ACTIVITY LIST |
#1 In the excerpt about Christ living in His Church, what poetic symbol does Saint Peter use for the mission of the Church?
#2 Extend the passage on how Christ's salvation reaches us through the Church, beginning after its final sentence.

EXCERPT |
↓↓↓

III. How His Salvation reaches us
Christ Lives in His Church
Christ lives.
And he is bringing about the liberation of the world. The Church, founded by
Him, maintains the mystery of His incarnation and His salvation among the
nations. The light of Christ shines within the Church.
The
Transfiguration story also reveals to us the mystery of the Church and its
mission in our national history. Saint Peter, the first Pope chosen for this
newborn Church, describes to us the mission of the Church in the poetic symbol
of a lamp, which carries the light of the prophets. When it is put in contact with the Christ of
the Transfiguration, this lamp becomes more luminous because the fulfillment of
all the prophets is inherent in Him, and he takes it to the paths of men “until the day dawns and the morning star
rises in your hearts” (2 Peter 1:19).
Its mission is “to bring the light of Christ to all men, a
light brightly visible on the countenance of the Church.” (LUMEN GENTIUM,
1). She brings us to the true Christ. We cannot forget that the 6th of August
is an encounter of our country with God made possible thanks to the Church. The
creed of the Church is the starting point of our faith. We have received our
faith in Jesus from the Church—not from philosophical or physiological
criticism. Any other Christ and any
other liberation that is not the Christ and is not the liberation preached by the
Church, will always be an illusory Christ and liberation, as “historic” as some
wish to call them. As St. Paul told the
Galatians in the name of the Church, “If
any man preacheth unto you any gospel other than that which ye received, let
him be anathema.” (Gal. 1:9.)
Visible sign of Our Encounter with Him
And, at the
same time that the Church is the bearer of the true light of Christ, she also
is the goal of the evangelization of the peoples. Because Evangelization
preaches, “the search for God Himself
through prayer ... but also through communion with the visible sign of the
encounter with God which is the Church of Jesus Christ; and this communion in
its turn is expressed by the application of those other signs of Christ living
and acting in the Church which are the sacraments.” (EVANGELII NUNTIANDI,
28) Thus, Paul VI tears down the
dichotomy in certain pastoral teachings of Protestant inspiration which
purports to juxtapose “evangelization” against “sacramentalization,” in his
masterful exhortation, EVANGELII NUNTIANDI.

↑↑↑

RECORD SET |
↓↓↓

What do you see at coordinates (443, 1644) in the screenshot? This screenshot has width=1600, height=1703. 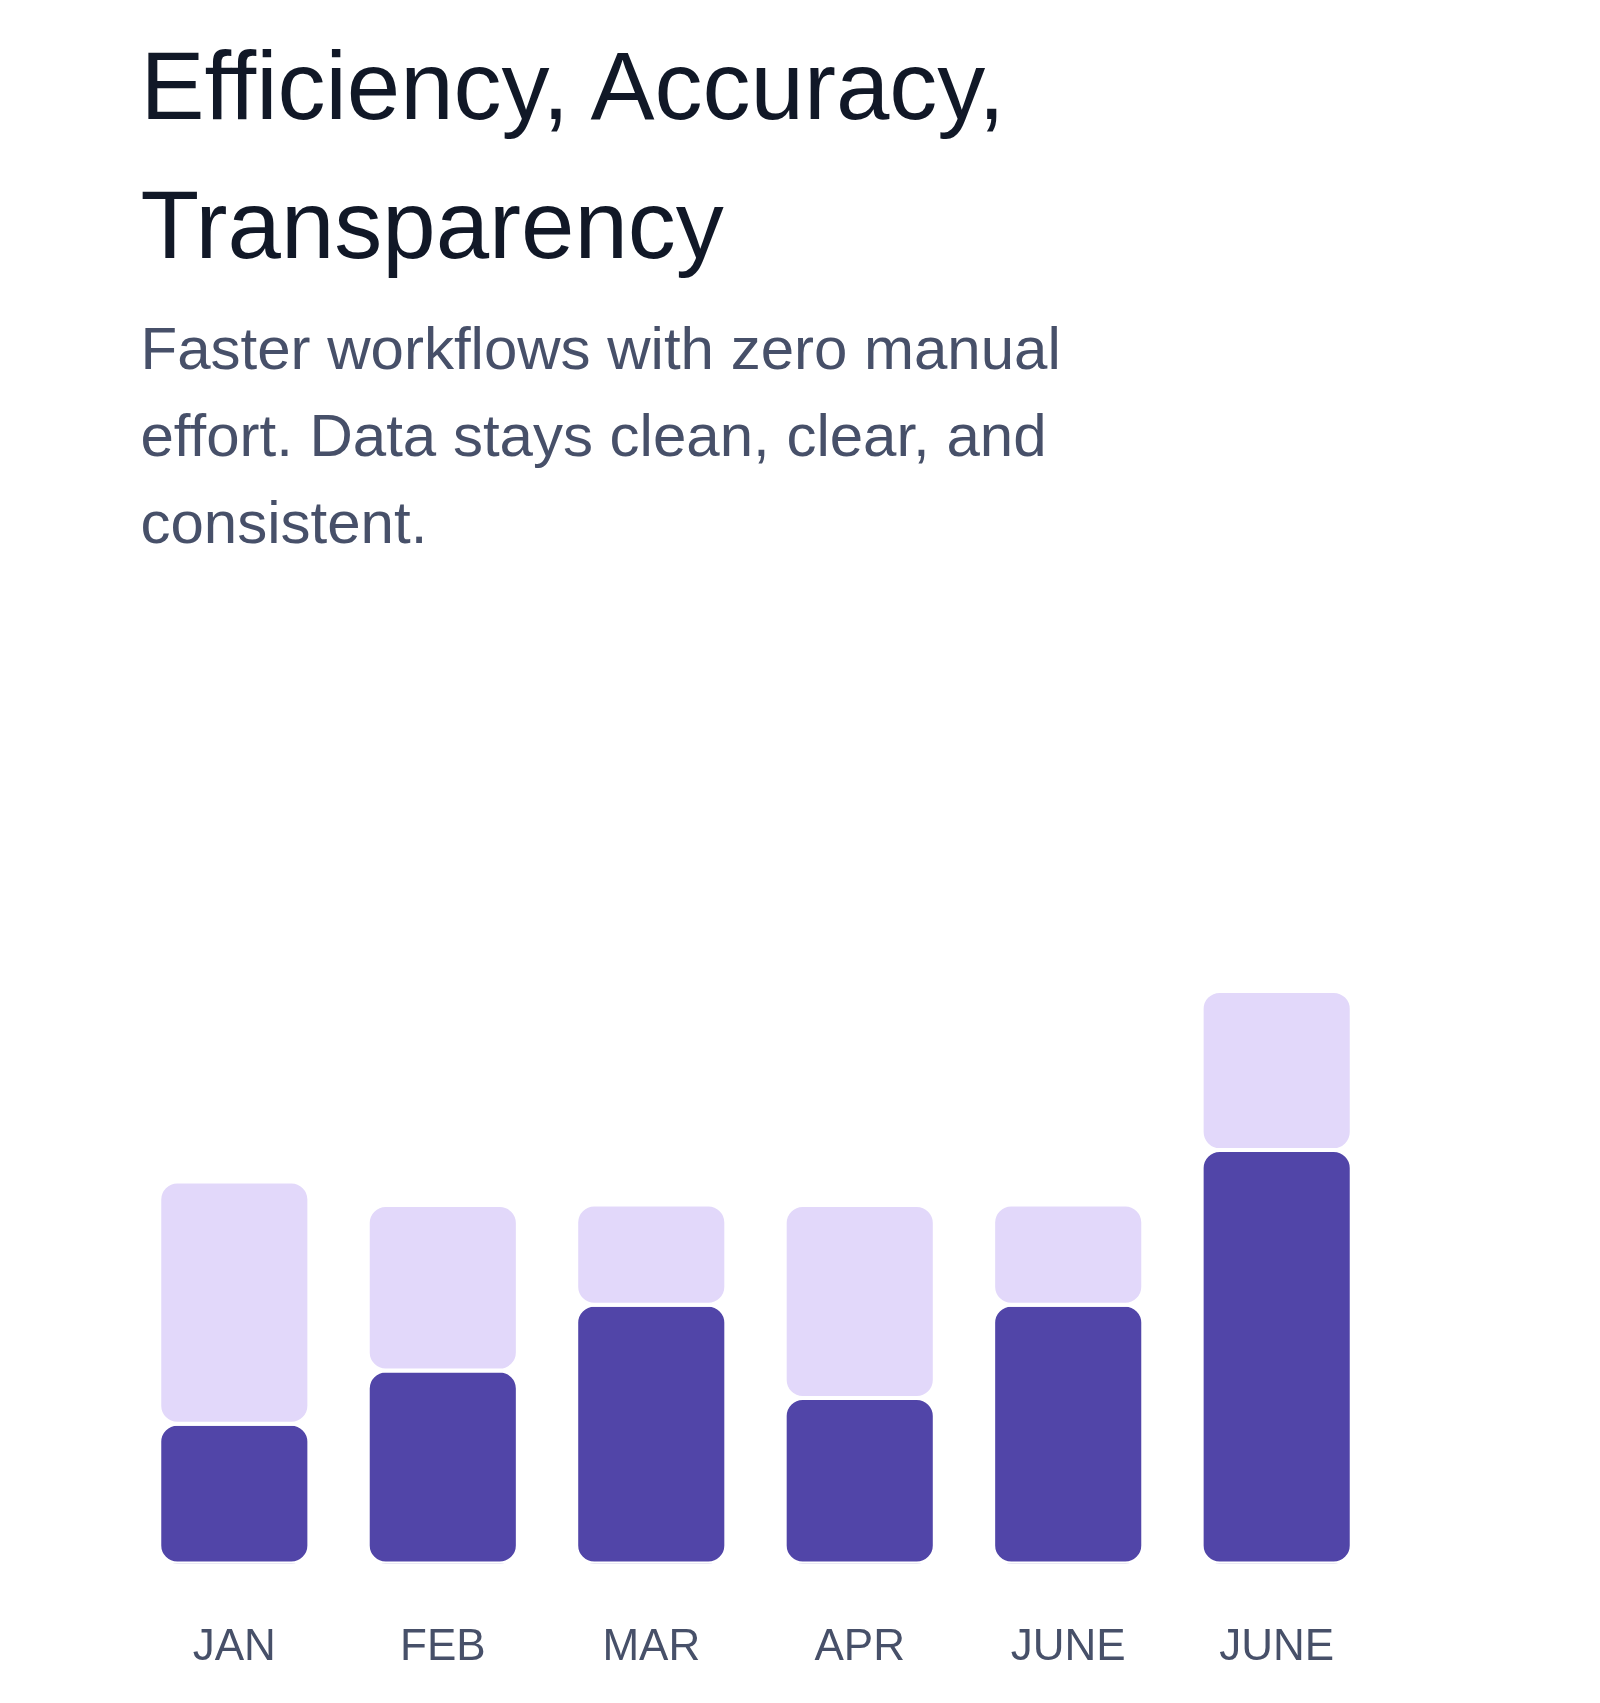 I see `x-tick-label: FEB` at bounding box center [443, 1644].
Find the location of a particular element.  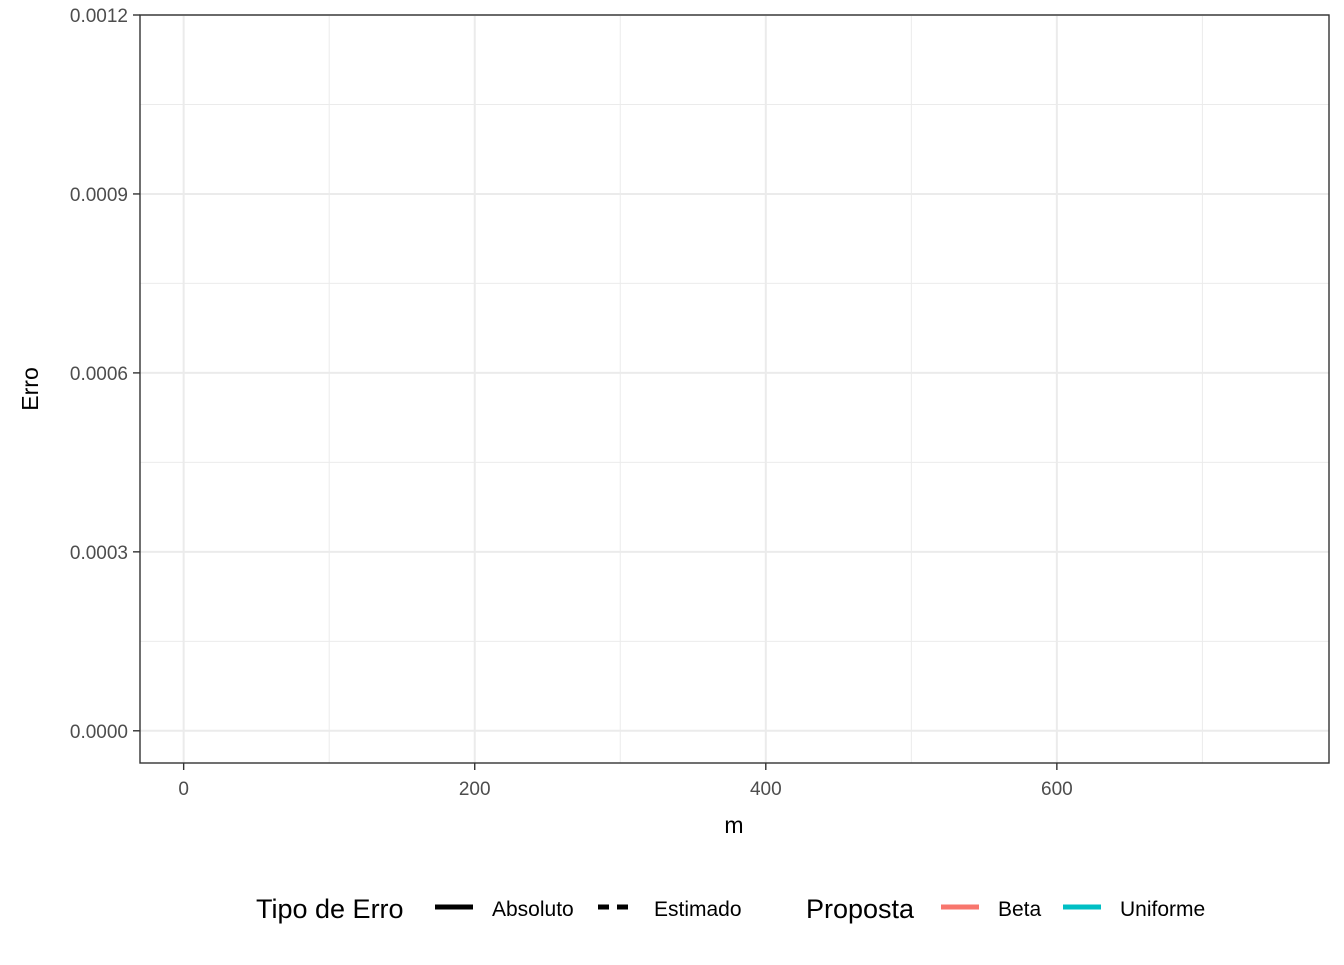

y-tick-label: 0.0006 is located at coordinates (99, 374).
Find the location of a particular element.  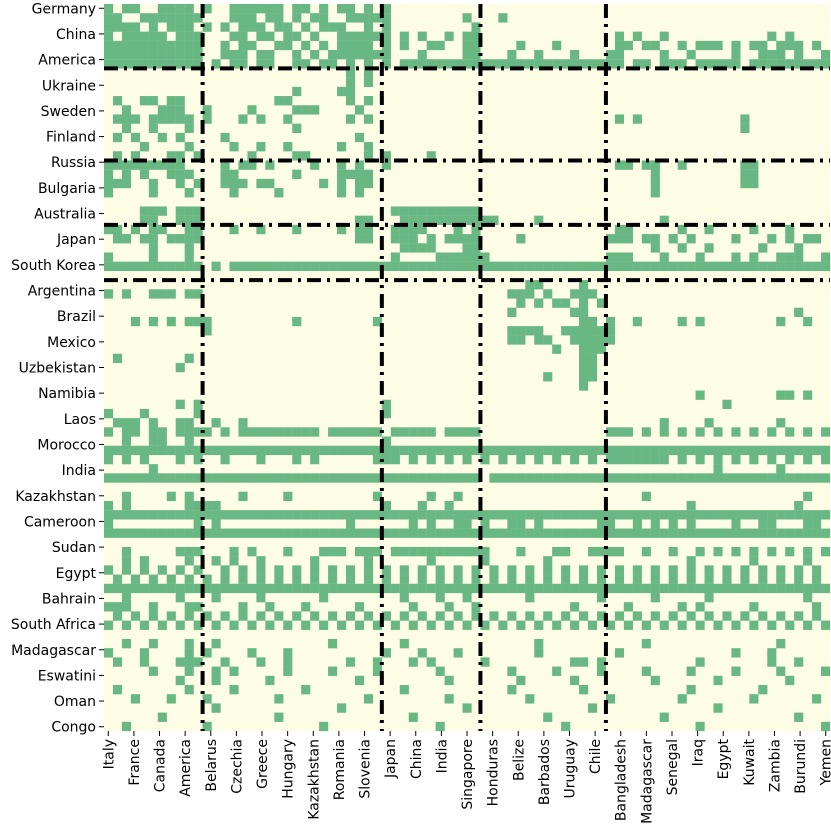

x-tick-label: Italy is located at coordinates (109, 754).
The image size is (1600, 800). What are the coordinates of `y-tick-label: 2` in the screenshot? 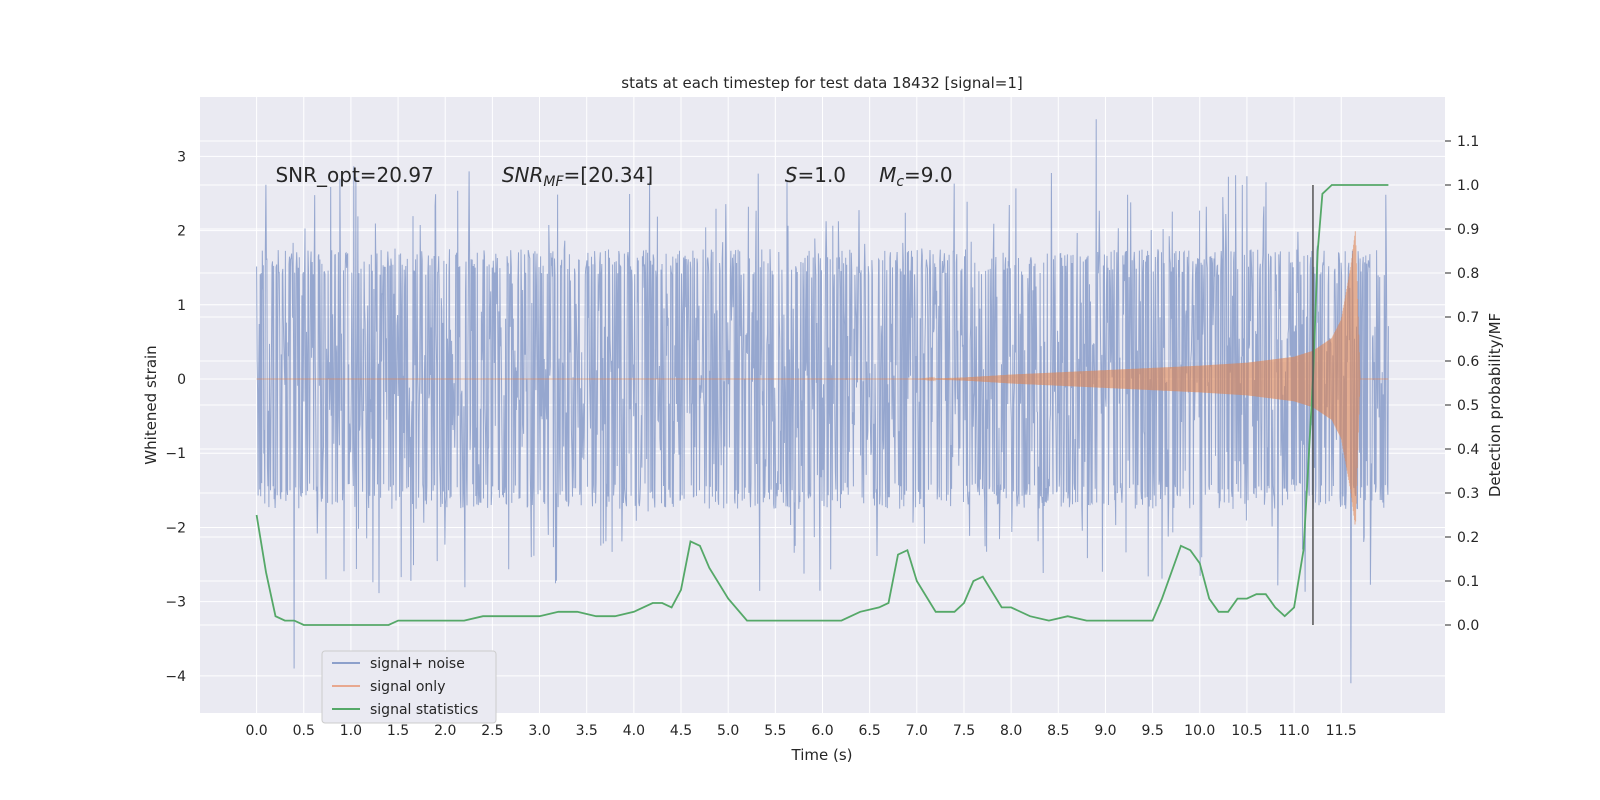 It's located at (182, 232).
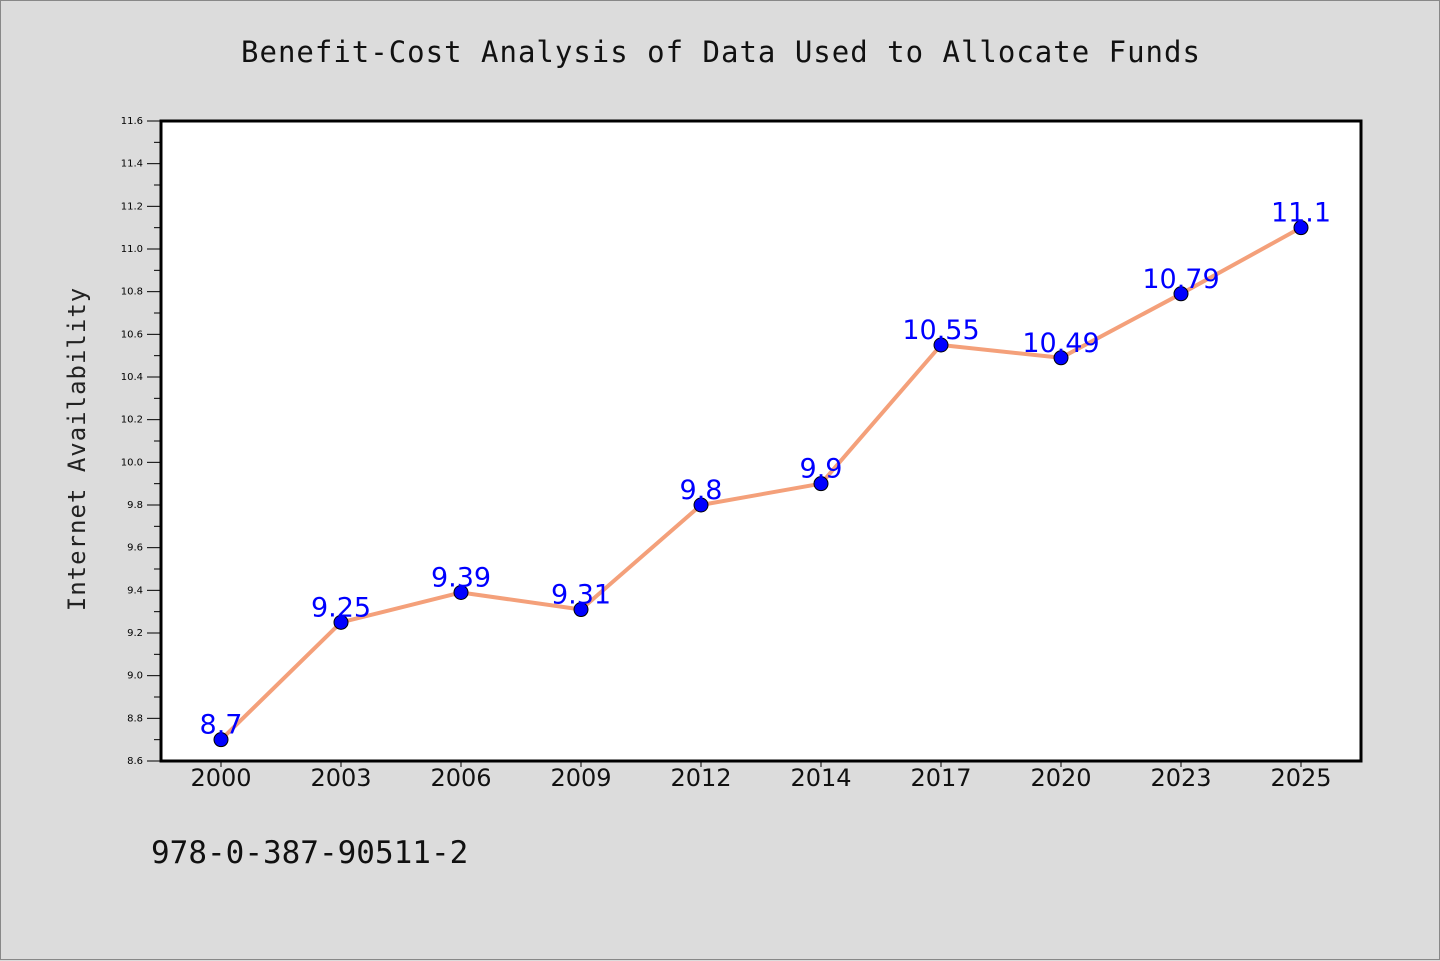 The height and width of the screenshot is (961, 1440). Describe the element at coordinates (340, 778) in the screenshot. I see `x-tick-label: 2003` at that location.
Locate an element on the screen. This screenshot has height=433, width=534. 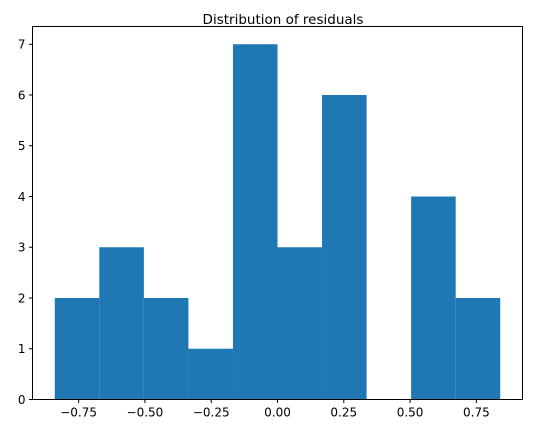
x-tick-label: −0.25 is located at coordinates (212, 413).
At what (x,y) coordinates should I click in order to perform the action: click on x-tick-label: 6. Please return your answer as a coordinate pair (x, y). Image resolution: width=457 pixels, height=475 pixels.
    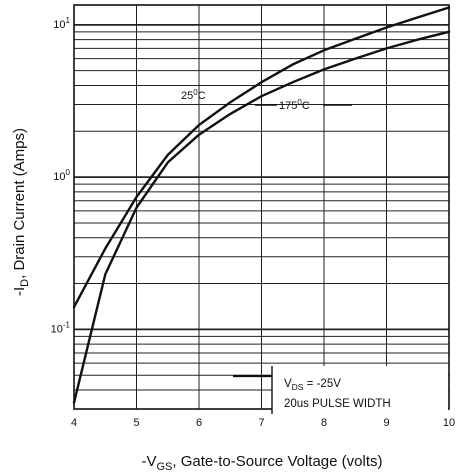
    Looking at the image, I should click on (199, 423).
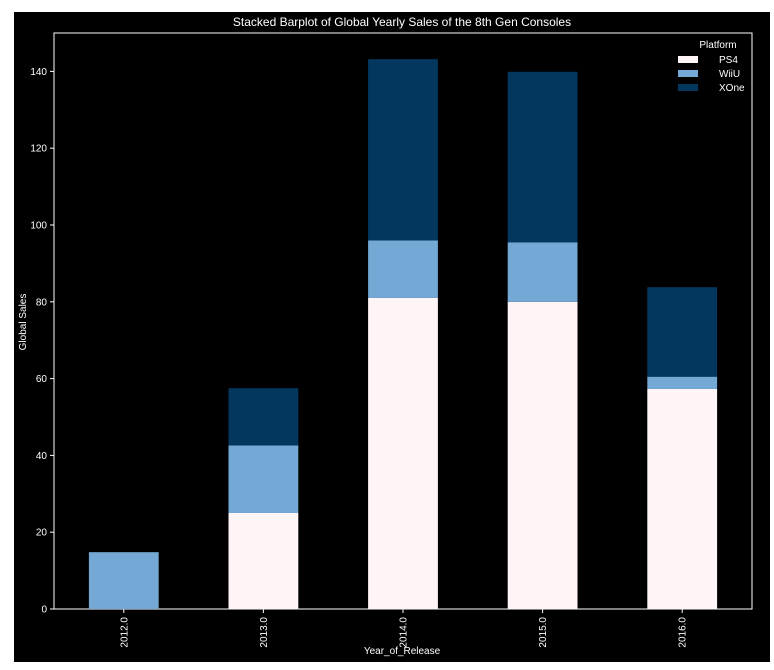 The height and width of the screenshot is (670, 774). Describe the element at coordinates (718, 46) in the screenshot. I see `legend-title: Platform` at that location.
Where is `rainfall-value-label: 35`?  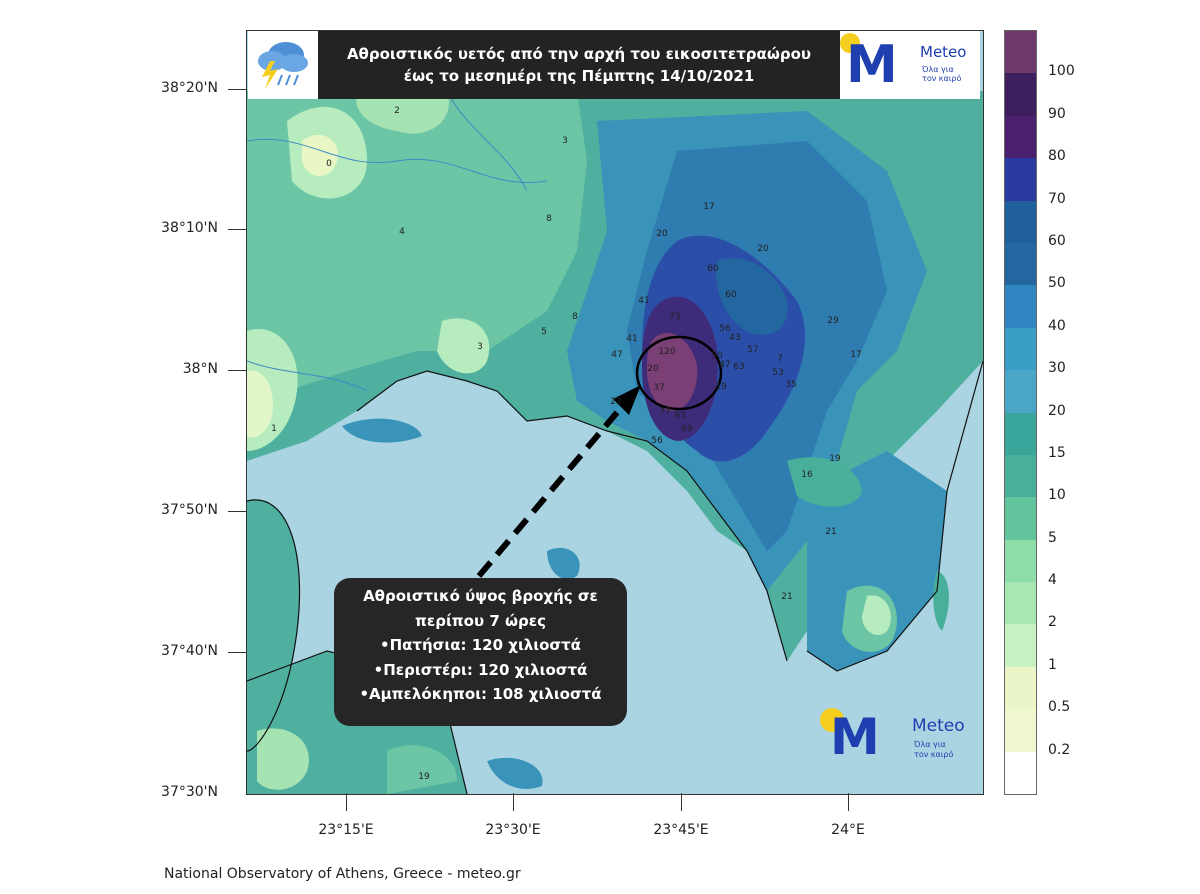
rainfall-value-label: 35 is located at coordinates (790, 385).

↑↑↑

SOLVED PROBLEMS |
#1 The symbol of a lamp, which carries the light of the prophets.

#2
Our return to
the source has also brought to us to this happy encounter with our Church,
which has brought us like a gift from Providence this divine relation so laden
with meaning, and offers us a safe haven in our encounter with the living and
redeeming Christ. This is a challenge to us who represent that Church—Bishops,
priests and religious—to become better suited every day for a vocation which
has the transcendental mission of making the face of the Church shine on our
mother country. The worst misfortune would be to conceal that brilliance,
camouflaging or showing our glorious priestly and religious identity to be
victims of an internal crisis. This moment also inspires honesty and confidence
to approach the Government and the People, to repeat a demand of the Church,
formulated this way by the Second Vatican Council: “[The Church] asks of you only liberty, the liberty to
believe and to preach her faith, the freedom to love her God and serve Him, the
freedom to live and to bring to men her message of life. Do not fear her. She
is made after the image of her Master, whose mysterious action does not
interfere with your prerogatives but heals everything human of its fatal weakness,
transfigures it and fills it with hope, truth and beauty.” (TO THE RULERS—Messages of the Council).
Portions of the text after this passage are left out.